TEXTE DU DOCUMENT:
%%
Depuis que je ne suis plus enseignant, le mois de septembre est un véritable délice.
La rentrée de septembre, pour moi, c'était extrêmement brutal. Quand j'étais élève, je devais subir le choix des enseignants concernant la classe dans laquelle j'allais être, donc les camarades et l'emploi du temps que j'allais avoir, et les enseignants que je verrai toute l'année. Un immense stress pour moi, auquel s'ajoutait parfois celui de la découverte d'un nouvel établissement. C'est bien simple, la veille de chaque rentrée scolaire, j'allais de cauchemars en insomnies.
Quand je suis devenu enseignant, mes symptômes ont empiré. Déjà, il y avait les aléas classiques : l'emploi du temps, les nouveaux collègues, peut-être la nouvelle direction, les élèves entrants, tous ces gens dont il fallait retenir les noms et certaines des fonctions en quelques jours pour pouvoir être efficace. Parfois, j’étais aussi professeur principal, ou bien je me retrouvais à gérer un module, une option.
En outre, il y avait mes aléas de jeune enseignant : c'était moi le nouveau collègue. Je devais gérer plusieurs postes sur plusieurs établissements, et ceux-là changeaient chaque année. À chaque fois, il fallait désapprendre le fonctionnement des anciens établissements pour s'adapter aux nouveaux.
Enfin, j'étais enseignant en SVT : je devais m'adapter au matériel de chaque établissement, et le nombre d'élèves que j'avais oscillait entre 250 et 350 par an. Autant de noms à retenir, de visages à connaître, de voix à individualiser.
Toute cette charge mentale, elle se concrétisait début septembre. Au moment où j'écris ces lignes, les enseignants et les élèves sont à quelques jours de subir ce rituel. À moins d'une semaine de devoir digérer cette montagne d'informations de diverses natures et d'importances variées en moins d'un mois.
Pour ma part en tout cas, je le vivais ainsi. Je suis particulièrement anxieux, je sais donc que mon ressenti est différent de beaucoup de gens qui attendent ce jour avec une impatience non feinte. Mais pour moi, vraiment, la rentrée, c'était une épreuve. Je bénissai les vacances d'octobre pour me permettre la pause nécessaire à l'évacuation de la fatigue qu'elle générait. Depuis deux ans, deux mois de septembre, je me rends compte du poids que cela faisait peser sur mes épaules.
%%
CONSIGNES:
1. Reportez le passage du texte sur la rentrée scolaire, tout ce qui va de « Quand je suis » jusqu'à « module, une option. ».
2. Reprenez le texte sur la rentrée scolaire à partir de l'endroit où il s'arrête.

DONNÉES BRUTES:
%%
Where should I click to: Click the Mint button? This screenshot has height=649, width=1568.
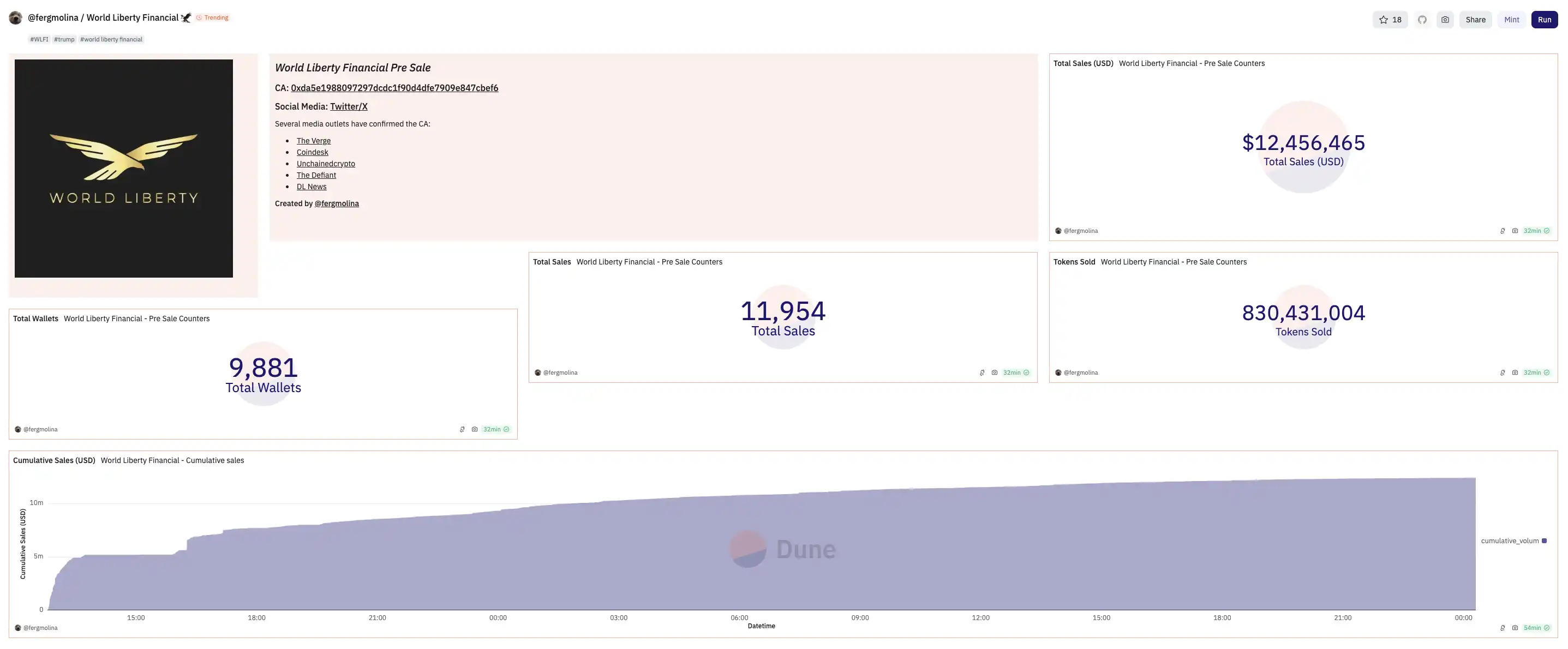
%%
RÉPONSES:
1.
Quand je suis devenu enseignant, mes symptômes ont empiré. Déjà, il y avait les aléas classiques : l'emploi du temps, les nouveaux collègues, peut-être la nouvelle direction, les élèves entrants, tous ces gens dont il fallait retenir les noms et certaines des fonctions en quelques jours pour pouvoir être efficace. Parfois, j’étais aussi professeur principal, ou bien je me retrouvais à gérer un module, une option.

2.
Depuis que j'ai quitté le métier d'enseignant, en réalité.
Maintenant, septembre, pour moi, c'est le Sweet September, le doux mois de septembre.
Quel contraste avec ma vie d'avant ! Quand j'étais prof, j'aimais bien davantage le printemps : au delà des floraisons et de la chute des blousons, c'était l'approche de la fin de l'année scolaire qui me mettait en joie. La possibilité d’un repos salvateur. En septembre, le stress, l’emballement, la précipitation m'aveuglaient. Aujourd'hui, je peux ouvrir les yeux et lever la tête. Admirer, m'émerveiller et écrire.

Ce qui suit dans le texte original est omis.